There are four basic parenting styles: Authoritarian, Permissive, Authoritative, and Uninvolved
parenting.
Authoritarian parents are strict and highly controlling. They set high standards and have
many rules that they expect to be followed. They demand obedience and respect from their
children, as well as maturity and overall good behavior. Authoritarian parents consider
themselves the highest authority in the home and don’t like their authority questioned.
Authoritarian parents love their children but rarely show affection.
Children with Authoritarian parents tend to be quiet, obedient, and stay out of trouble.
They often feel guilty and depressed, internalizing their frustrations. They lack self esteem,
confidence, spontaneity, and curiosity. They tend to be socially withdrawn and have difficulties
forming relationships. As adolescents, they sometimes rebel, leaving home before age 20.

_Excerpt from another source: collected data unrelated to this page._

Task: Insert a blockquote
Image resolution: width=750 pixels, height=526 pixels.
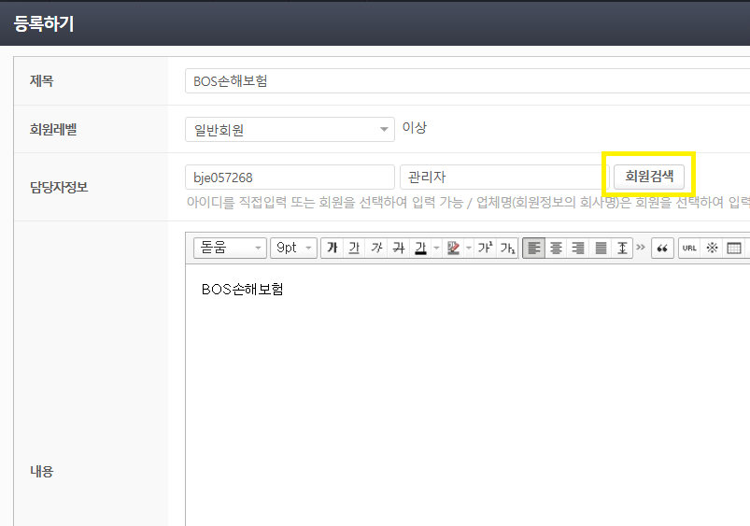Action: (x=662, y=248)
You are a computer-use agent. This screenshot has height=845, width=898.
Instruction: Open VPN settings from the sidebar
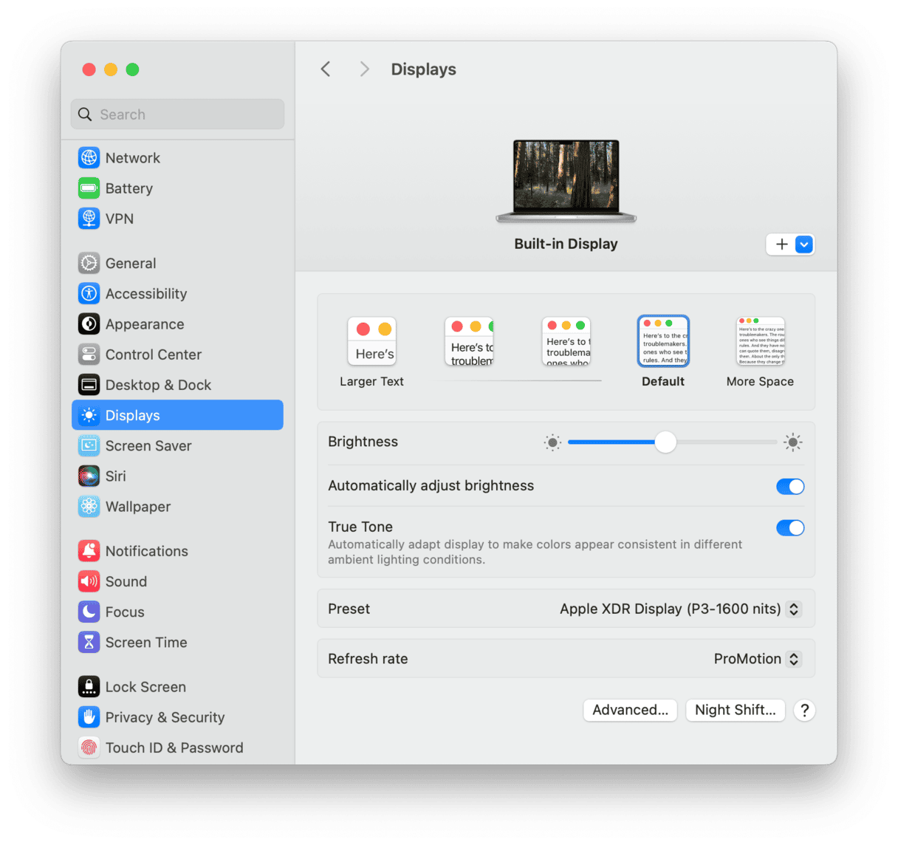[x=119, y=219]
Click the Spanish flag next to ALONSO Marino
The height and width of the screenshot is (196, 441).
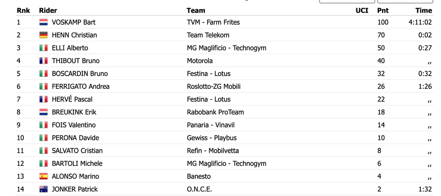point(43,176)
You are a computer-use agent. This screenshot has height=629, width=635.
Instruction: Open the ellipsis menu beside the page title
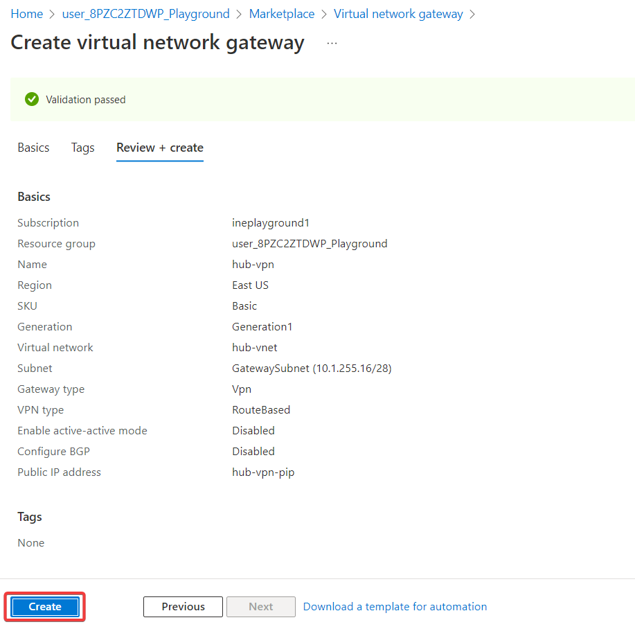coord(332,43)
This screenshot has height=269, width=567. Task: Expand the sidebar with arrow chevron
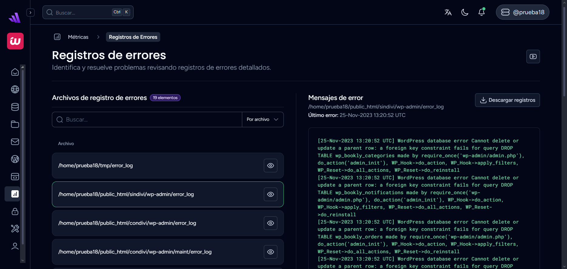[30, 13]

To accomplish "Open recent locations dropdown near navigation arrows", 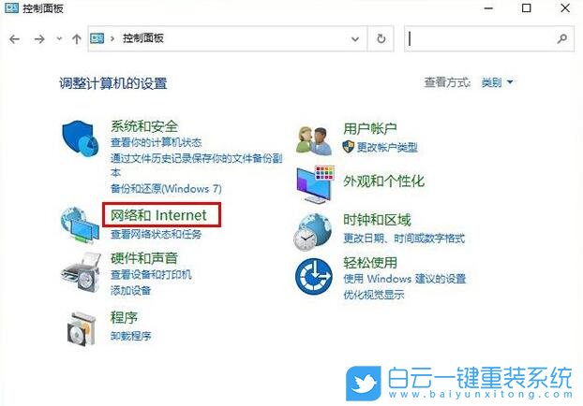I will pos(59,39).
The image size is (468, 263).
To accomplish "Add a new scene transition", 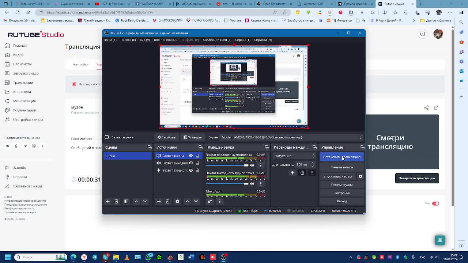I will click(x=292, y=173).
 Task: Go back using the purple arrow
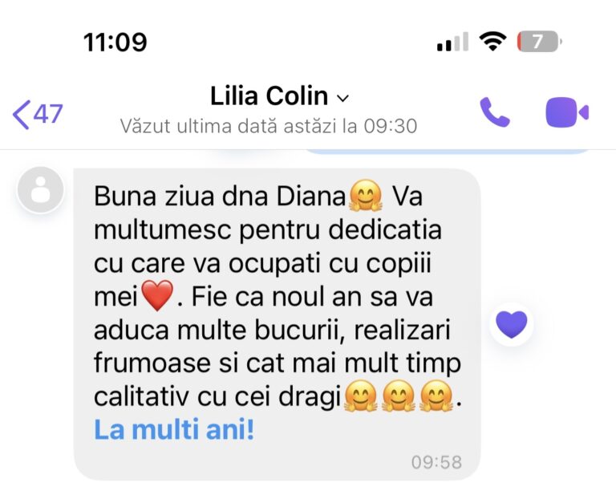click(x=21, y=114)
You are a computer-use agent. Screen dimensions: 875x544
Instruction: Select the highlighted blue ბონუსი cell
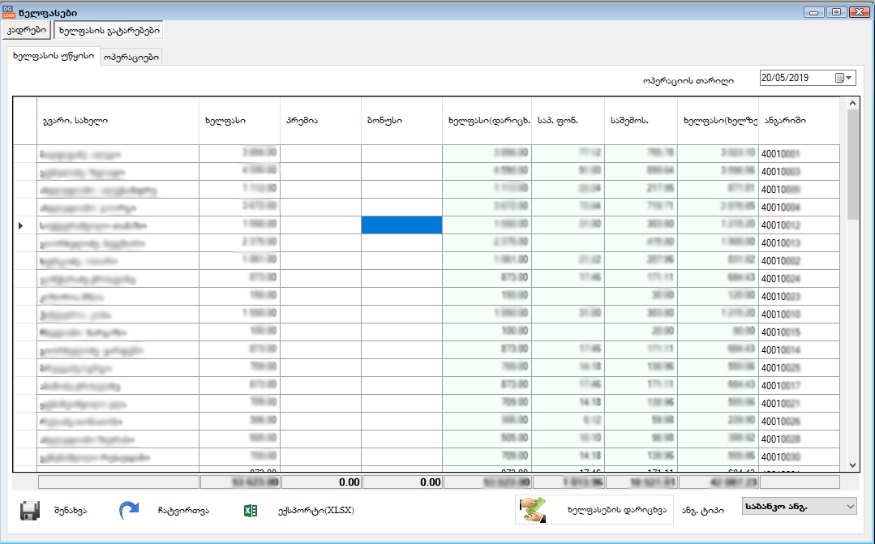click(x=401, y=225)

Permissive parents are warm and accepting but exert little control over their children.
They make very few demands of their children and don’t really expect maturity from them.
There is usually a great deal of parent-child communication but these parents exercise very little
discipline. These parents consider themselves more of a friend than a disciplinary figure. They
are very supportive of their children, but they don’t feel responsible for shaping them.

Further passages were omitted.